Yeah, sorry I meant class.
So wait, does this render child themes redundant, or...?
Child themes are still preferable in most situations, but if the only thing you're customizing is Inkblot's styles you could just modify the custom.css
file and forgo a child theme. Previously, Inkblot loaded three separate stylesheets:
-/css/normalize.css
style.css
Because the Theme Customizer styles were always loaded last, any modifications you made to style.css
(in Inkblot or a child theme) that the Theme Customizer could also style required the !important
rule.
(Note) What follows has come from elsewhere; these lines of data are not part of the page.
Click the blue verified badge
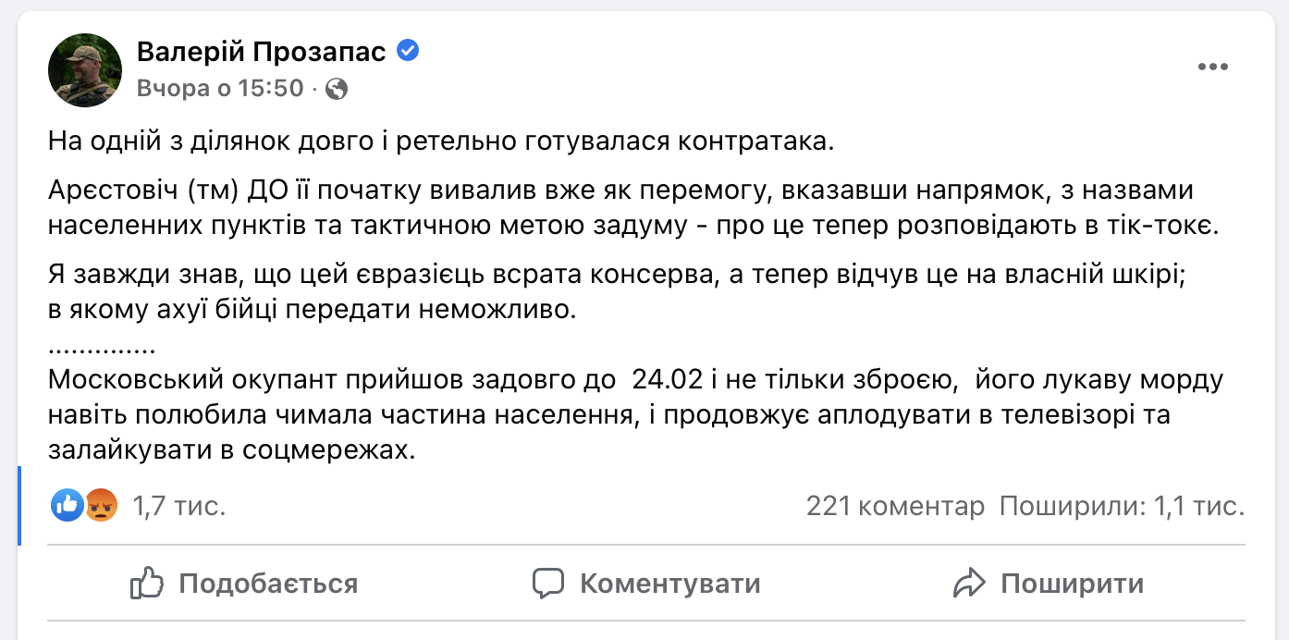Image resolution: width=1289 pixels, height=640 pixels. click(408, 51)
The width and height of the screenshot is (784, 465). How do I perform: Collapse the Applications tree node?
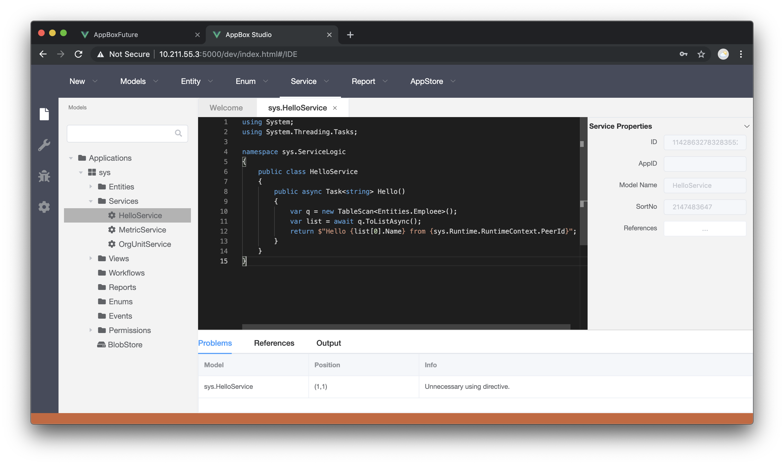pyautogui.click(x=71, y=158)
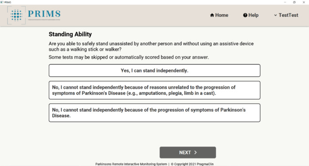Click Parkinsons Remote Interactive Monitoring System footer text
309x166 pixels.
131,164
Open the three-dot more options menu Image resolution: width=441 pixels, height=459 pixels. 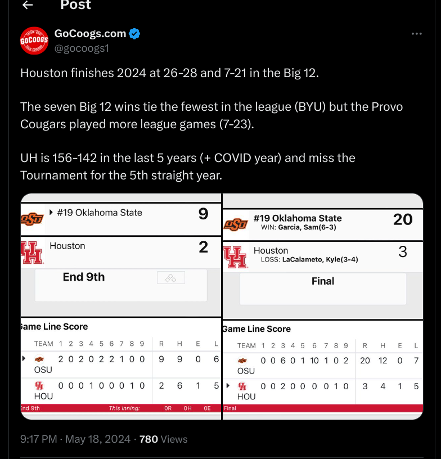pyautogui.click(x=416, y=34)
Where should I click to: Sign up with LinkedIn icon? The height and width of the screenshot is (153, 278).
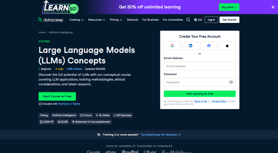coord(190,46)
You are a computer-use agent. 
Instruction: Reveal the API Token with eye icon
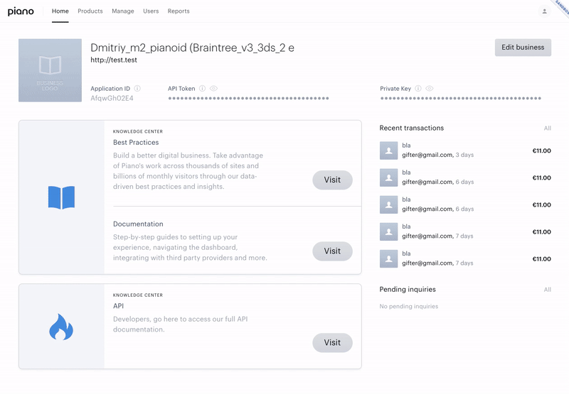[214, 88]
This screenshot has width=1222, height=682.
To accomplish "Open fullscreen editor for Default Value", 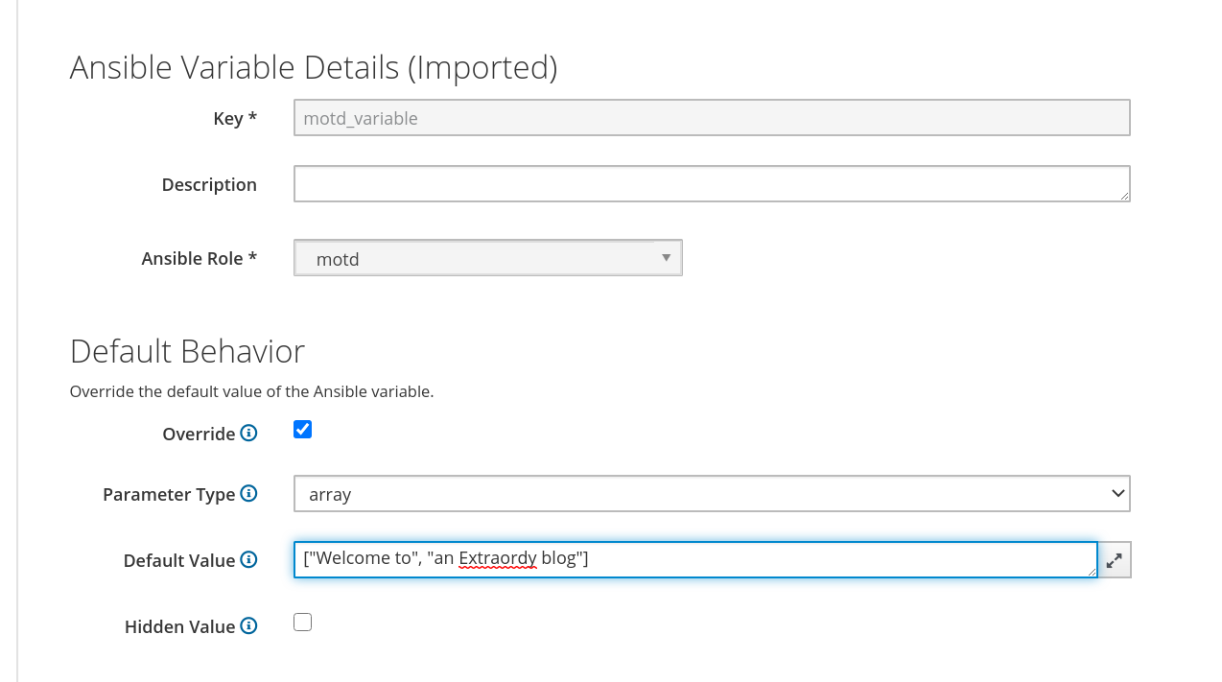I will 1114,560.
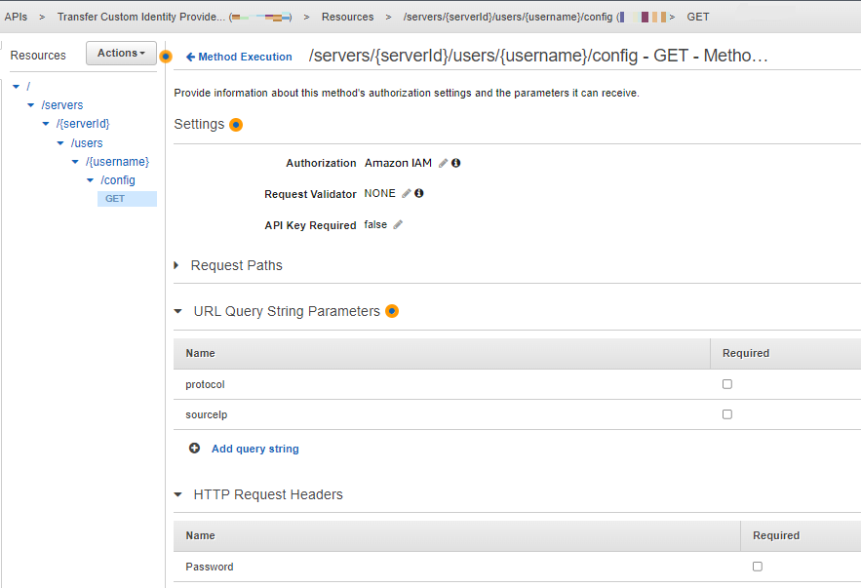This screenshot has width=861, height=588.
Task: Open the Actions dropdown menu
Action: pyautogui.click(x=121, y=54)
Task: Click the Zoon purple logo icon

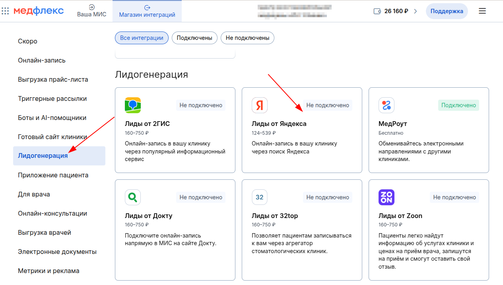Action: coord(386,197)
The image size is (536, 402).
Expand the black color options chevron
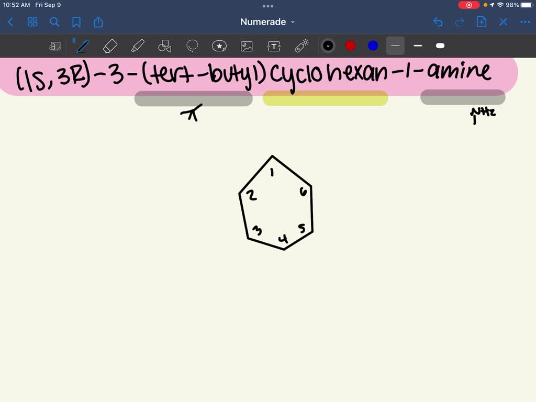pos(328,46)
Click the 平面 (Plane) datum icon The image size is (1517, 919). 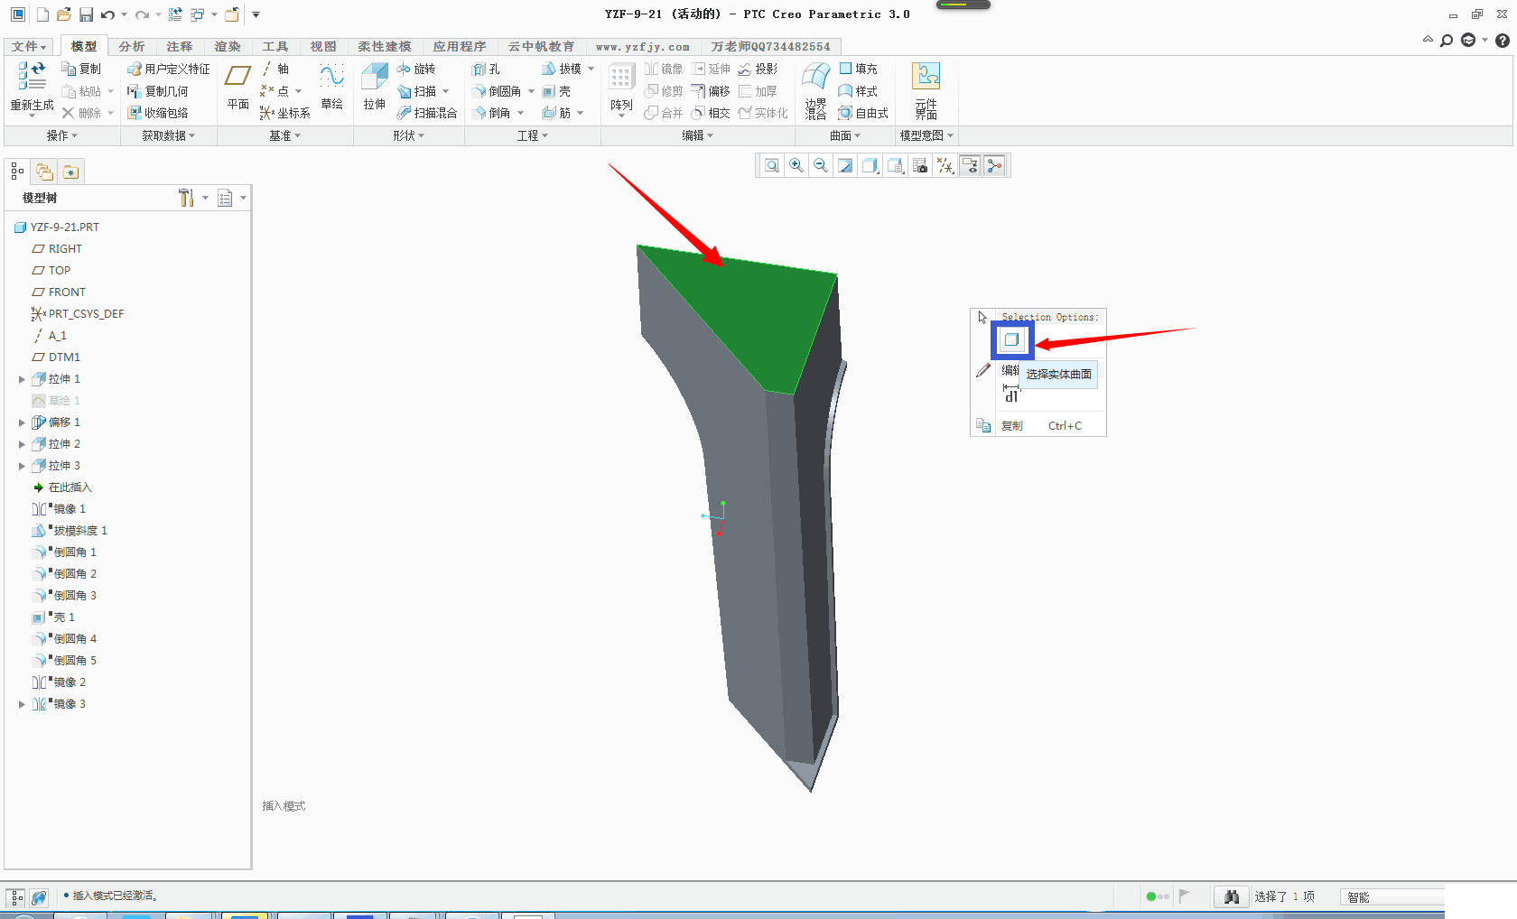coord(237,80)
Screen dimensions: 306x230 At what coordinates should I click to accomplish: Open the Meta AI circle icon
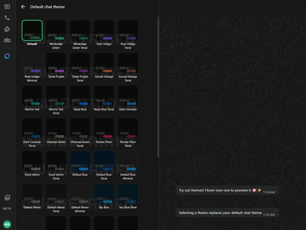point(7,56)
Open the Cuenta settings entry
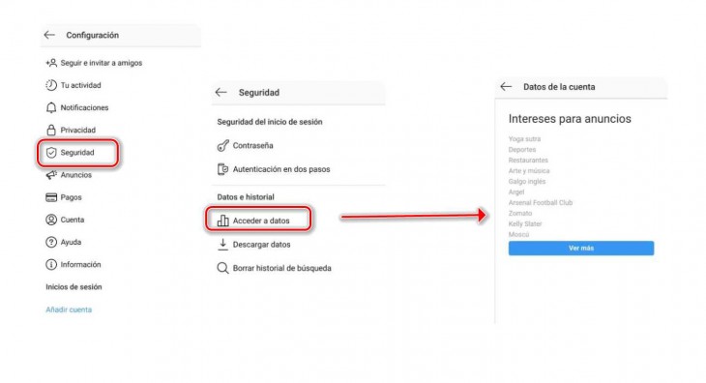Image resolution: width=706 pixels, height=383 pixels. [65, 220]
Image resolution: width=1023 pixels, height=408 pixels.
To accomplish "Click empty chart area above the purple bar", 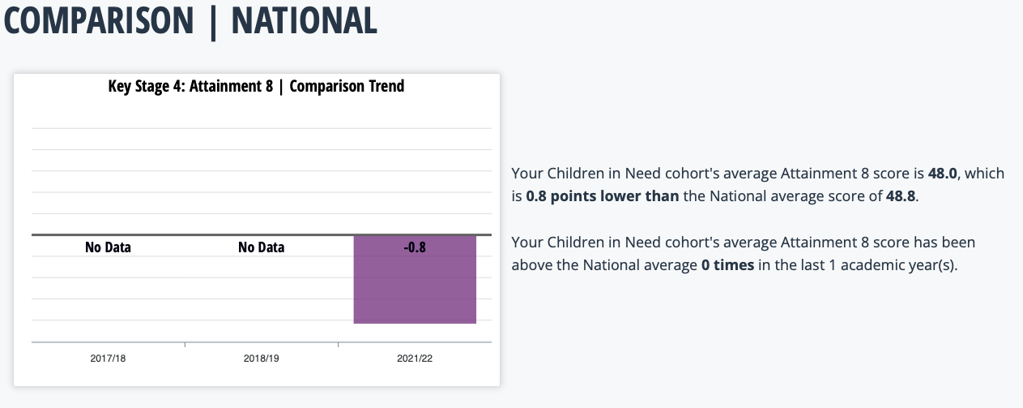I will coord(415,180).
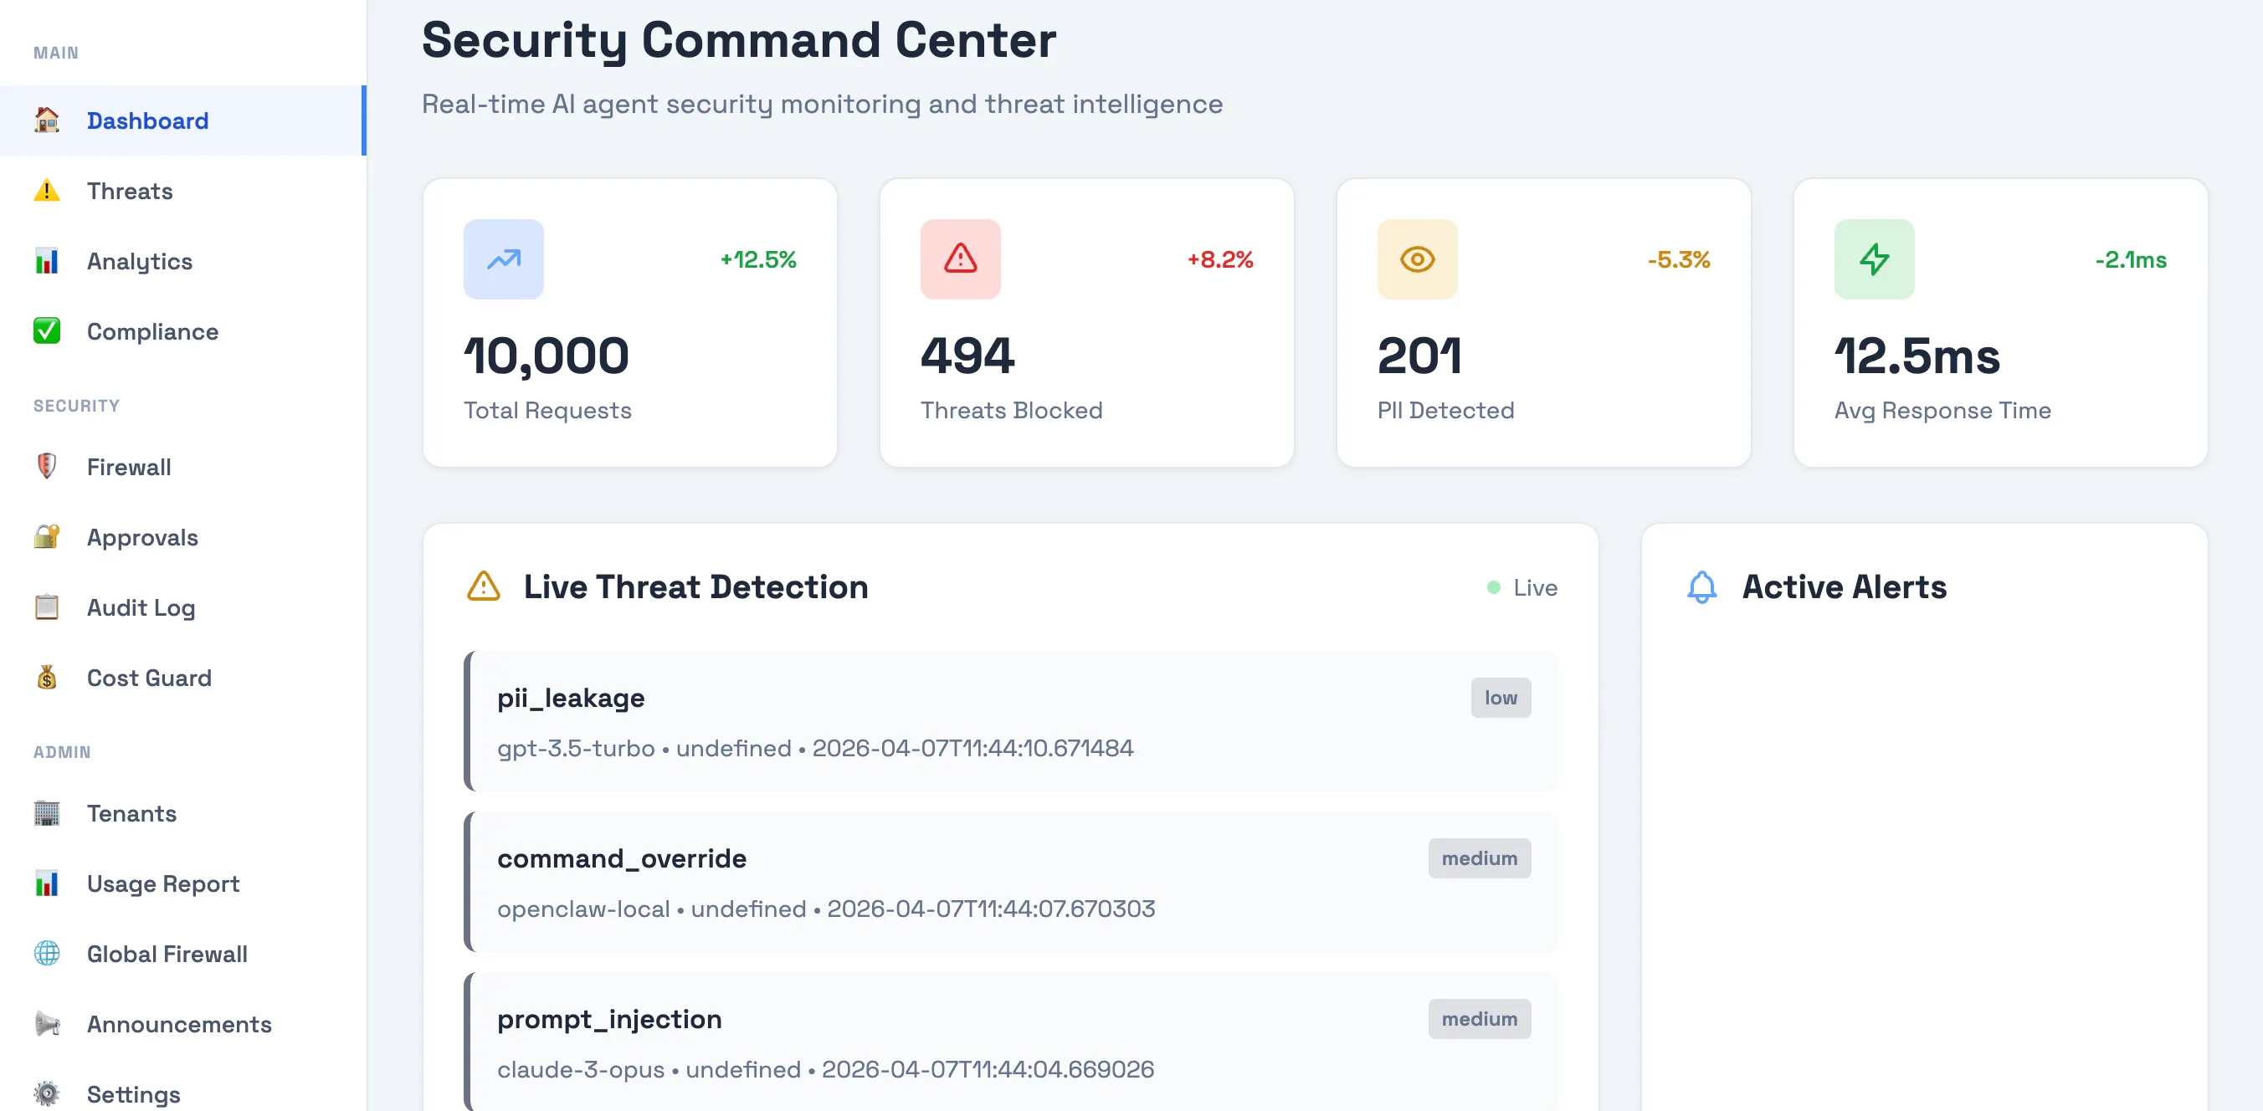Click the Live status indicator
Viewport: 2263px width, 1111px height.
1522,588
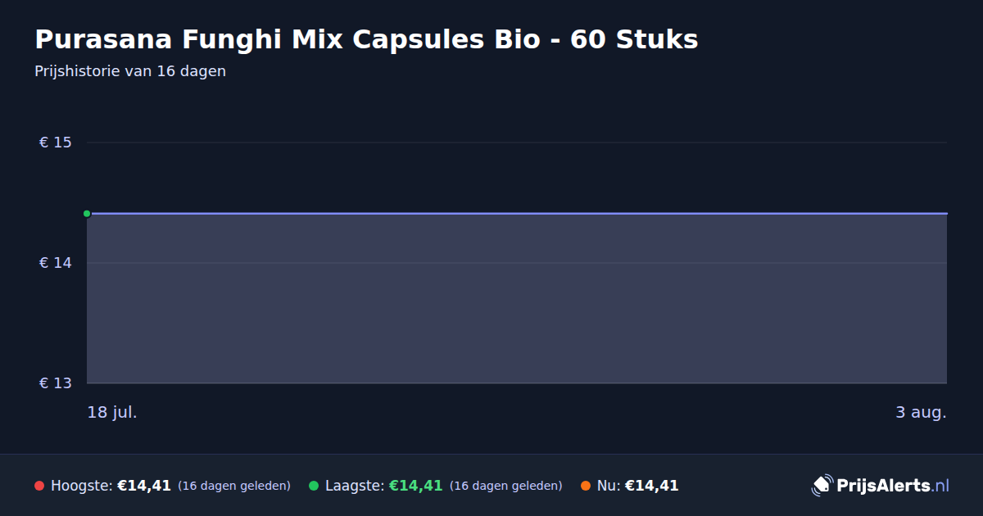
Task: Click the orange dot beside Nu
Action: (586, 486)

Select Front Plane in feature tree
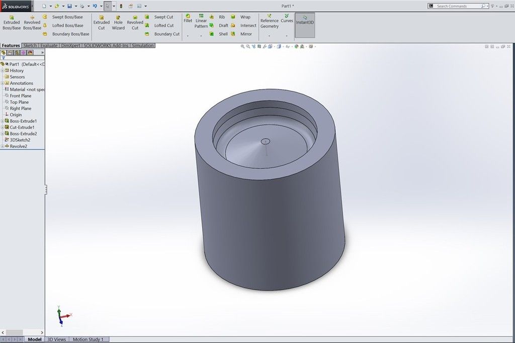[20, 96]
Now, Inkblot only loads a single, dynamically generated stylesheet that's a composite of four sources:
-/css/normalize.css
style.css
custom.css
The unified stylesheet is constructed in that order, so any rules in custom.css
will take precedence over anything else, even your Theme Customizer settings, without the need to use !important
.
A few things I'm noticing as I continue to try and fix this:
It seems like there are changes I'm making in custom.css that will only take if I go into the visual customizer via WP itself and change them there now. Sidebar width and background color so far only work that way for me.
And two, all of my front page links that had "border-radius" and color transition no longer have those styles applied to them?
I couldn't say what's causing those issues, unfortunately; there haven't been any changes in Inkblot's actual stylesheet or the structure of the theme, just how it loads stylesheets.
Edit: Actually, if you were previously using an @import
rule in your child theme it won't work anymore (which might explain some of the issues). You'll want to copy the entirety of Inkblot's style.css
file into the child themes style.css
file (minus the header, of course), and then put your styles in the child themes custom.css
file (if you're using a child theme).
I really wish I had another lead as to what might be doing this, but the only thing that changed was the theme update. I updated wordpress shortly before and saw that my site was exactly the same before updating Inkblot. I haven't touched the CSS itself in several weeks prior to this.
ETA: This is all inkblot/custom.css styles I'm using now, so no @import
.
Looking at your generated stylesheet, it appears that all of Inkblot's default styling is duplicated in custom.css
, which is not a good idea (I don't now how it got there, but it's appearing below the theme customizer styles so I'm guessing that's where it is). That might be the cause of some of the style issues. I also noticed there are a few references to the #main
element, which actually doesn't exist anymore; any reference to #main
should be replaced with main
(this is the only structural change to the theme; apologies for missing that one).
It looks like the generated stylesheet still has a bunch of !important
rules (apart from duplicating nearly all of Inkblot's default styles). Assuming these were removed from your themes custom.css
file I can only assume there's some weird caching going on somewhere.
Ok so... going through my custom.css file and deleting all the stuff that wasn't specifically changed from the source stylesheet, deleting the !important rules, and adjusting the padding/margins seems to have fixed most of my issues (there's something weird going on with the right margin when I set all padding/margins to 0 for the main element).
My archived thumbnails are lookin funny now, but I'll post that in the support section. Thanks~
It may be because I made a lot of modifications to inkblot, but after updating my site was pretty broken. My comic entries showed up twice with the associated blog post underneath both, and several style elements broke, causing my sidebar to be pushed to the bottom and my text to default to a larger size and haven no margins.
I'm going back to the old version because the site is incomprehensible right now, so I can't help by giving you something to look at.